The Valet is a tense, intimate drama of ambition, guilt, and the enduring shadows of a war that still resonates in today’s world.
AUTHOR BIOGRAPHY
Thorvald Steen is a major Norwegian author who has published a wide range of novels, plays, collections of poems and short stories, children’s books, and essays. His books include Lionheart, The Little Horse, The Invisible Library, and The White Bathing Hut, all also published by Seagull Books. Olivia Lasky is an Oslo-based translator who focuses on Norwegian to English literary translations. Her literary translations include work by Karl Ove Knausgård, Laila Stien, Sigbjørn Skåden, and Tor Åge Bringsværd.
REVIEWS
“The Little Horse shows just how much richness there is in dramatic irony. . . . Steen doesn’t abandon the ripe entertainment in a story of love, fatherhood, spies, betrayals, manipulation, revenge . . . It is a saga itself and Anderson’s translation accomplishes the difficult task of creating not just the descriptions of a historical time, but prose that has the stiffness of an older world, while still tumbling gently, never forgetting that Iceland is a land of beauty.”

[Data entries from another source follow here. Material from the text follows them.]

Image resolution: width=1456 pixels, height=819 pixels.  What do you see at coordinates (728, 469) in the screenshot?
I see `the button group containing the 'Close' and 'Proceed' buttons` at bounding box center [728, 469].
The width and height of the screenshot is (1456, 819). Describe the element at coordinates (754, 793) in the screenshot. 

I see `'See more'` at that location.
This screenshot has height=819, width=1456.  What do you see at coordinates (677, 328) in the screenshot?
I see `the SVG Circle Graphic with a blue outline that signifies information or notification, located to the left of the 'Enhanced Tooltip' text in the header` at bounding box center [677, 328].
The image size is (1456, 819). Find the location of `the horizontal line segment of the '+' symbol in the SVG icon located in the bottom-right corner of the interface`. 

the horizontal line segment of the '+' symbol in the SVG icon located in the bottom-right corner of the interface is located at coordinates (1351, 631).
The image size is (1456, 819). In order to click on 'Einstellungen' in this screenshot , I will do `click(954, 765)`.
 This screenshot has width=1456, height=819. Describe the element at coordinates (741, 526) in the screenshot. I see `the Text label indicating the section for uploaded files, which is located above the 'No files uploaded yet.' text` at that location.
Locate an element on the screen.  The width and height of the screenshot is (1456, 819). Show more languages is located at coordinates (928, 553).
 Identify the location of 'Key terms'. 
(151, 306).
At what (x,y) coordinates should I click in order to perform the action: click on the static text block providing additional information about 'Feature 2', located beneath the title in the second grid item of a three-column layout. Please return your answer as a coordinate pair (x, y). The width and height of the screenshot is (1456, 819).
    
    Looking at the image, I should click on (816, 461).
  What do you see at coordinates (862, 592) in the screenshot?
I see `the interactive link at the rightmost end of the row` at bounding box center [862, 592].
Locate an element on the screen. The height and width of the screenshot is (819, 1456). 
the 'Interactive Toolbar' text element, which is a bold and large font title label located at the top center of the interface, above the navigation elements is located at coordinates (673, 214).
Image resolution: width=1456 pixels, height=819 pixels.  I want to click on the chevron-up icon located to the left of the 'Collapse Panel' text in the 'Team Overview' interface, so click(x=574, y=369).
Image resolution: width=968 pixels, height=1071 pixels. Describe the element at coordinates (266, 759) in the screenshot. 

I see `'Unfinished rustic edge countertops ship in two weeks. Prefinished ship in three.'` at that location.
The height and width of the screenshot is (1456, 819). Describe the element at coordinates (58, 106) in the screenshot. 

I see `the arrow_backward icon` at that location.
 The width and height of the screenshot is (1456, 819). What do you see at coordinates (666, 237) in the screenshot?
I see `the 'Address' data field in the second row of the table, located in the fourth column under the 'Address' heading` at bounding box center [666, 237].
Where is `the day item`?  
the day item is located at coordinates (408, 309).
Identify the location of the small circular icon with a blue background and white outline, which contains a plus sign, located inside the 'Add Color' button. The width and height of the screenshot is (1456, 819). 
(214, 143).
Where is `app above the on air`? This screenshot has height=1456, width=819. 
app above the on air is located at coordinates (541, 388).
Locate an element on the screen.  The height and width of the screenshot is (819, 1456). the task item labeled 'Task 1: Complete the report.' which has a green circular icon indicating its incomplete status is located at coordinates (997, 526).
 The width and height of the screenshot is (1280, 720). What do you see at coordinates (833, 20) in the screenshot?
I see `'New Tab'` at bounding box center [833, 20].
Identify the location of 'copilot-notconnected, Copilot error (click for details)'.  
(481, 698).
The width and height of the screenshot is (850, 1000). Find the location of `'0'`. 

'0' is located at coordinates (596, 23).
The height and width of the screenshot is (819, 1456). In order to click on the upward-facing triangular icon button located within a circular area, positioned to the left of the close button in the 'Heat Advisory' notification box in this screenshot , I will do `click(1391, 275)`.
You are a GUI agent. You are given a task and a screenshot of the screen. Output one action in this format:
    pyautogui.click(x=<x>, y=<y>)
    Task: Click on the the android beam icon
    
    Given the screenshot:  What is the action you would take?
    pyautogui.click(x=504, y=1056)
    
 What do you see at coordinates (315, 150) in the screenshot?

— Three Percent, Praise for “The Little Horse”
“With the slightly stilted feel reminiscent of translations of the epics of those times, The Little Horse is a nice little work of historic fiction, plausibly entering into the mind of Snorre Sturlason during his final days, and creatively—and suspensefully—spinning out the final plot that led to his fatal downfall.”